[EXTRAIT DU DOCUMENT]

73. La Cour observe d’emblée que les requérants sont des professeurs d’université spécialistes des droits de l’homme, et que, à l’époque des faits, ils étaient membres du Conseil consultatif, un organisme public chargé de conseiller le gouvernement sur des questions relatives aux droits de l’homme (paragraphes 5 et 6 ci-dessus). Elle estime que, eu égard au statut et à la fonction des intéressés au sein du Conseil consultatif, qui s’apparentaient à ceux des experts nommés par les autorités publiques sur des questions spécifiques, et à la mission consultative confiée au Conseil consultatif, les requérants ne sauraient être assimilés à des hommes politiques tenus de faire preuve d’un plus grand degré de tolérance (Nilsen et Johnsen c. Norvège [GC], no 23118/93, § 52, CEDH 1999‑VIII). Dès lors, dans la mesure où les critiques proférées par le député S.S. à l’encontre des requérants dans son discours se fondaient sur le travail effectué par les intéressés dans le cadre de leurs fonctions au sein du Conseil consultatif, l’on ne peut admettre que ceux-ci auraient dû faire montre d’un plus grand degré de tolérance face à ces critiques.
74. La Cour observe ensuite que le discours litigieux contenait les réactions du député S.S. au rapport sur les droits des minorités et les droits culturels qui venait d’être adopté par le Conseil consultatif. Ce rapport, dont le contenu a suscité dans l’opinion publique une vive polémique relayée par les médias, faisait des propositions censées remédier aux problèmes rencontrés en matière de droits des minorités et de droits culturels en Turquie, et il prônait d’une façon générale la transition de l’idée d’une nation homogène et monoculturelle, qui aurait été la politique poursuivie par les gouvernements antérieurs, à la conception d’une société multi-identitaire, multiculturelle, démocratique, libérale et pluraliste, qui serait le modèle adopté dans les démocraties européennes contemporaines (paragraphes 8 et 9 ci-dessus). Le discours en question, qui avait trait à ce rapport et qui avait été prononcé par un député à l’Assemblée nationale, portait ainsi sur des thèmes d’intérêt général et d’actualité.

[CONSIGNE 1] Réécrivez s'il vous plaît le passage des enregistrements qui va de leur début jusqu'à la ligne contenant « I will 165,146. » incluse, en remplaçant « comment » par « post » sans rien changer d'autre.

[DONNÉES FOURNIES]
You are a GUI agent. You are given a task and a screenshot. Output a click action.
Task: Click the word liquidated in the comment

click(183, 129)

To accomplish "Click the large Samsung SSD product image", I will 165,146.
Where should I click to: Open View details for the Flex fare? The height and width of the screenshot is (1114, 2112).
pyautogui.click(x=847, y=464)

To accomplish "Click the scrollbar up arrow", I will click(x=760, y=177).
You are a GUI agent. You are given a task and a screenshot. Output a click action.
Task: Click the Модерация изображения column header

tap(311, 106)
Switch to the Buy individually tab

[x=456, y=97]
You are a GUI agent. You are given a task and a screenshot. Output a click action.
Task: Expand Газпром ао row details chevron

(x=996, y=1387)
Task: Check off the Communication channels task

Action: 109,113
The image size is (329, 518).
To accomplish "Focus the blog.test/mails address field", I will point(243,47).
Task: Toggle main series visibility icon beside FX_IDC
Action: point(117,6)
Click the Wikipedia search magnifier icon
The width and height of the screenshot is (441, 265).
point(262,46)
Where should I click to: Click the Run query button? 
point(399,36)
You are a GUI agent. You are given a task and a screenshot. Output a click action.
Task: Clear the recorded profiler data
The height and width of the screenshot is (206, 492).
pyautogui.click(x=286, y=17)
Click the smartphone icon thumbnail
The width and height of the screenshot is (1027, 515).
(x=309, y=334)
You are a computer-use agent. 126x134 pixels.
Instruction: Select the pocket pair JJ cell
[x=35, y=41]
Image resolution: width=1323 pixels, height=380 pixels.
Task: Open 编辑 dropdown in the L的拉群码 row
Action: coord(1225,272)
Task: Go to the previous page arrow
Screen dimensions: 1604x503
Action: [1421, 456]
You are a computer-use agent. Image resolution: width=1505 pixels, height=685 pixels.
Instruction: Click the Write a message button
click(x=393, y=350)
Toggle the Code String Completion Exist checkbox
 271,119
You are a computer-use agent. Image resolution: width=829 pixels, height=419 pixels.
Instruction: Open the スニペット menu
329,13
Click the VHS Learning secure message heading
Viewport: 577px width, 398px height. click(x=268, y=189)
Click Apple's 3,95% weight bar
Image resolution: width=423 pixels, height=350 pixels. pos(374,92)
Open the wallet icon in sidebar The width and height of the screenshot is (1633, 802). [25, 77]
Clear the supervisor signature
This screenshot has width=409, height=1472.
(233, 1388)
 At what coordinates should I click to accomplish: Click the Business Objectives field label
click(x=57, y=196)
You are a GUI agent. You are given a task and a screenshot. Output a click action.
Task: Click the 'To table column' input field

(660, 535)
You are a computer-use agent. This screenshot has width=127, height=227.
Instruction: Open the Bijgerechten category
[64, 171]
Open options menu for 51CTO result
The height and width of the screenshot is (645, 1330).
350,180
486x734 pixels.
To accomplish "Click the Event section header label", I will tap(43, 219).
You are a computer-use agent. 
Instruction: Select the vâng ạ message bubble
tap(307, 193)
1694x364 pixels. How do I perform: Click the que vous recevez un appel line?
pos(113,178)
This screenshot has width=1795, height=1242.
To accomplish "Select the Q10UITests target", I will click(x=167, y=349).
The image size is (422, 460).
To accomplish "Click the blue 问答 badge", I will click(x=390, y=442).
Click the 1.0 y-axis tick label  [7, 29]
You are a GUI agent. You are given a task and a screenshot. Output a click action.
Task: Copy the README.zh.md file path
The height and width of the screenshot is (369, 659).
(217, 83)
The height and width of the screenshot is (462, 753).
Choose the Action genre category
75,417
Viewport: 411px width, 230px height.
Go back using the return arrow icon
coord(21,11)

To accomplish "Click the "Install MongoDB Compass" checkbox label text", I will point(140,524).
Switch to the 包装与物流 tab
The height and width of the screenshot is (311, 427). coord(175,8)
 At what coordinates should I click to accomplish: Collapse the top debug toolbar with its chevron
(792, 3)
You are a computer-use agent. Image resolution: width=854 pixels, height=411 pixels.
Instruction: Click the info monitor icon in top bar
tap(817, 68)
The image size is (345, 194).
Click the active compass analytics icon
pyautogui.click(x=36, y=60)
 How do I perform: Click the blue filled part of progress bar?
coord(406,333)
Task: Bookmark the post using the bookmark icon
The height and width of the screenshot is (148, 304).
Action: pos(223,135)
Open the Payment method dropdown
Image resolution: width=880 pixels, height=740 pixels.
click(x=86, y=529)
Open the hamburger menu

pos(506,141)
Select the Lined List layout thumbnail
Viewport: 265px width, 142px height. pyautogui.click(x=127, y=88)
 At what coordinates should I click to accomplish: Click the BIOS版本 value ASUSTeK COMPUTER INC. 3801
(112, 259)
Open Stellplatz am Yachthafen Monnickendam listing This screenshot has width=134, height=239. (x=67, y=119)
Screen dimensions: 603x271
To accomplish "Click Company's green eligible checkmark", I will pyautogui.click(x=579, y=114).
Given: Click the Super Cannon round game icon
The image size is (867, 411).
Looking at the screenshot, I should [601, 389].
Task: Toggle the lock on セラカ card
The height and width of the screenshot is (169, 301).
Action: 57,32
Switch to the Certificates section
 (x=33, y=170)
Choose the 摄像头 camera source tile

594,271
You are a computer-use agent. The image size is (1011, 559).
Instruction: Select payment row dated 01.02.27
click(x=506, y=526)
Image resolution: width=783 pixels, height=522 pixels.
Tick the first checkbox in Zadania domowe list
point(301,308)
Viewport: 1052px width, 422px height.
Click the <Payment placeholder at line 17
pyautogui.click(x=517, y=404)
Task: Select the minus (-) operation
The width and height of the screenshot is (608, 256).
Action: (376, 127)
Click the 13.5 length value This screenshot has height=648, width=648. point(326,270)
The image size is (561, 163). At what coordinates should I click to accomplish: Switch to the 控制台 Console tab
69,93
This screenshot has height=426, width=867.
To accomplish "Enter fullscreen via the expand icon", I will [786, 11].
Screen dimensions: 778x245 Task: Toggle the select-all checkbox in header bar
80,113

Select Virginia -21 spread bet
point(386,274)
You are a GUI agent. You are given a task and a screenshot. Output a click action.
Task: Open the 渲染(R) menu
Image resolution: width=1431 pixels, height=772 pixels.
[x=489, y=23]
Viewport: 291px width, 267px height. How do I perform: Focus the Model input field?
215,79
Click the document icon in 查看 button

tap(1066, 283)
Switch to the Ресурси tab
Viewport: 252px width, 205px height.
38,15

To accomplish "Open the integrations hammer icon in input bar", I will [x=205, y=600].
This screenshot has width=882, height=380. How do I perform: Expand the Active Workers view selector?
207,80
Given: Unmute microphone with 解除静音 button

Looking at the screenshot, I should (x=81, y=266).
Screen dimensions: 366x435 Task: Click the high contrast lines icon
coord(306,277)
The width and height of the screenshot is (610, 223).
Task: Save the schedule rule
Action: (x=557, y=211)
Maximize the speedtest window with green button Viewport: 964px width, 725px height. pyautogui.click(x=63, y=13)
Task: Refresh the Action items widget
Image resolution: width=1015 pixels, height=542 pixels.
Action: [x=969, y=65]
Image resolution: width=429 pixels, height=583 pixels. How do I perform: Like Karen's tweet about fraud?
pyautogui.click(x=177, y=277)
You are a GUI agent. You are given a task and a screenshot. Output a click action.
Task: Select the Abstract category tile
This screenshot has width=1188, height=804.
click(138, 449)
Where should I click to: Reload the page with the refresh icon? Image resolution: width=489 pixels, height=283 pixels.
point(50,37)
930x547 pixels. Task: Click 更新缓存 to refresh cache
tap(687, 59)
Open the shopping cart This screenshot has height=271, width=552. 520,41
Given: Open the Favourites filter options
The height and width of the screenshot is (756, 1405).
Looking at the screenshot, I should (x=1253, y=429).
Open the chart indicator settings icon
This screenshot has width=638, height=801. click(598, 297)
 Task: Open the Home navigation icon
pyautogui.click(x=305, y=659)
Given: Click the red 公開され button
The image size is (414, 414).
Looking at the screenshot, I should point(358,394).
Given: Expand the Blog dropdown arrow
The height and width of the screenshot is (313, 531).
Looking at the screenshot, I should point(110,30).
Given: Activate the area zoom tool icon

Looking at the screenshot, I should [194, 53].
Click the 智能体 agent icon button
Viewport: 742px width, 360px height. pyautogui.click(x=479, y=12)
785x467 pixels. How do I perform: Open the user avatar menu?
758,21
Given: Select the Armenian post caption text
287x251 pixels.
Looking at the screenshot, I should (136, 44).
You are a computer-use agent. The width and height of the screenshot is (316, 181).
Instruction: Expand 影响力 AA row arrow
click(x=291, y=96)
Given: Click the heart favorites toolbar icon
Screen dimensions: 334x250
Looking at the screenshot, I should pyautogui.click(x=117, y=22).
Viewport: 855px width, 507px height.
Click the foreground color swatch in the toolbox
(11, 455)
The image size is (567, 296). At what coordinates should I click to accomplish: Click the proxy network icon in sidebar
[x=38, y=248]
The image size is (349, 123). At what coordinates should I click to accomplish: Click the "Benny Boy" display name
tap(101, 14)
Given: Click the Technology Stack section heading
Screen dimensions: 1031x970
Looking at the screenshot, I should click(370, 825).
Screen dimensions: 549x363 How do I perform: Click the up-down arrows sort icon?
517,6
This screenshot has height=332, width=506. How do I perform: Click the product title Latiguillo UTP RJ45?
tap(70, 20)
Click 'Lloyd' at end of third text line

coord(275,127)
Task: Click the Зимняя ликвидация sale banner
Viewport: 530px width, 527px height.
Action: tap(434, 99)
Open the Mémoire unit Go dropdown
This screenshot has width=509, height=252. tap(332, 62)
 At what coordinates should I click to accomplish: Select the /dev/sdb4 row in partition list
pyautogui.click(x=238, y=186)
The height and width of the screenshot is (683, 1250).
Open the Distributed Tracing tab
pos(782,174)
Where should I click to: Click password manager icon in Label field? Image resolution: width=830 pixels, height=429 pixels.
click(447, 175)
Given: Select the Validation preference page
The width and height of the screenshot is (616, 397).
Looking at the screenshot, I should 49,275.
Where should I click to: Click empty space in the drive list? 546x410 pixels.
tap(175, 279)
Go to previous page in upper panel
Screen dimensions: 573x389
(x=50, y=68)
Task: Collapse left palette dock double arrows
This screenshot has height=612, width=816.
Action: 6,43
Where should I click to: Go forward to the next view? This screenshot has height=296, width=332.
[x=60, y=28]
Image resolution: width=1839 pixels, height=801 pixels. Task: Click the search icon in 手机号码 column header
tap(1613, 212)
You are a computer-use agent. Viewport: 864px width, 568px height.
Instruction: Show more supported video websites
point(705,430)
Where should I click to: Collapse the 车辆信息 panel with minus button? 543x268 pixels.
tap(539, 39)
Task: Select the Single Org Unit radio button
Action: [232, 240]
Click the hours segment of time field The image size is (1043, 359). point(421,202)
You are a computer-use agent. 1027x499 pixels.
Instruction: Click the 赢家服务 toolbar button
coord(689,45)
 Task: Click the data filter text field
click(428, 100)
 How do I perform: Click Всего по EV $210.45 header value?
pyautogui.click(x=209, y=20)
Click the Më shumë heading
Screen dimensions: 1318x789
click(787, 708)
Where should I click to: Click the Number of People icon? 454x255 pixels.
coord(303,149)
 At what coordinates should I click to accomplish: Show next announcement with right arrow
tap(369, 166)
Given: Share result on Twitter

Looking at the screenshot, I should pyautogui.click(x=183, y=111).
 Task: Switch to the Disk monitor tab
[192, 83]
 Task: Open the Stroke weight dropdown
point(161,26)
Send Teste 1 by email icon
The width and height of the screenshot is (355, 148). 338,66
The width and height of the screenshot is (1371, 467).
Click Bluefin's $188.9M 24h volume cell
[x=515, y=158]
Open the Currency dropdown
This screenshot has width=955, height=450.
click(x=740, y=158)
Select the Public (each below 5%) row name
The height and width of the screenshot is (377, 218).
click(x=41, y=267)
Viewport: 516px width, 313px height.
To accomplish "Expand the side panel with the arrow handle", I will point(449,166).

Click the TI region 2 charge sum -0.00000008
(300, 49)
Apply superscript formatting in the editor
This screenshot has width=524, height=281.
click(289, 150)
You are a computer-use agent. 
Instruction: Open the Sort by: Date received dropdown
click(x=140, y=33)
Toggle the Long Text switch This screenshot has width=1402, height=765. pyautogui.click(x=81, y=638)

[CONSIGNE 2] D'après l'extrait du document, quelle profession exercent les requérants ?

[RÉSULTAT ATTENDU 1]
You are a GUI agent. You are given a task and a screenshot. Output a click action.
Task: Click the word liquidated in the post

click(183, 129)

To accomplish "Click the large Samsung SSD product image", I will 165,146.

[RÉSULTAT ATTENDU 2] Ils sont professeurs d'université spécialistes des droits de l'homme.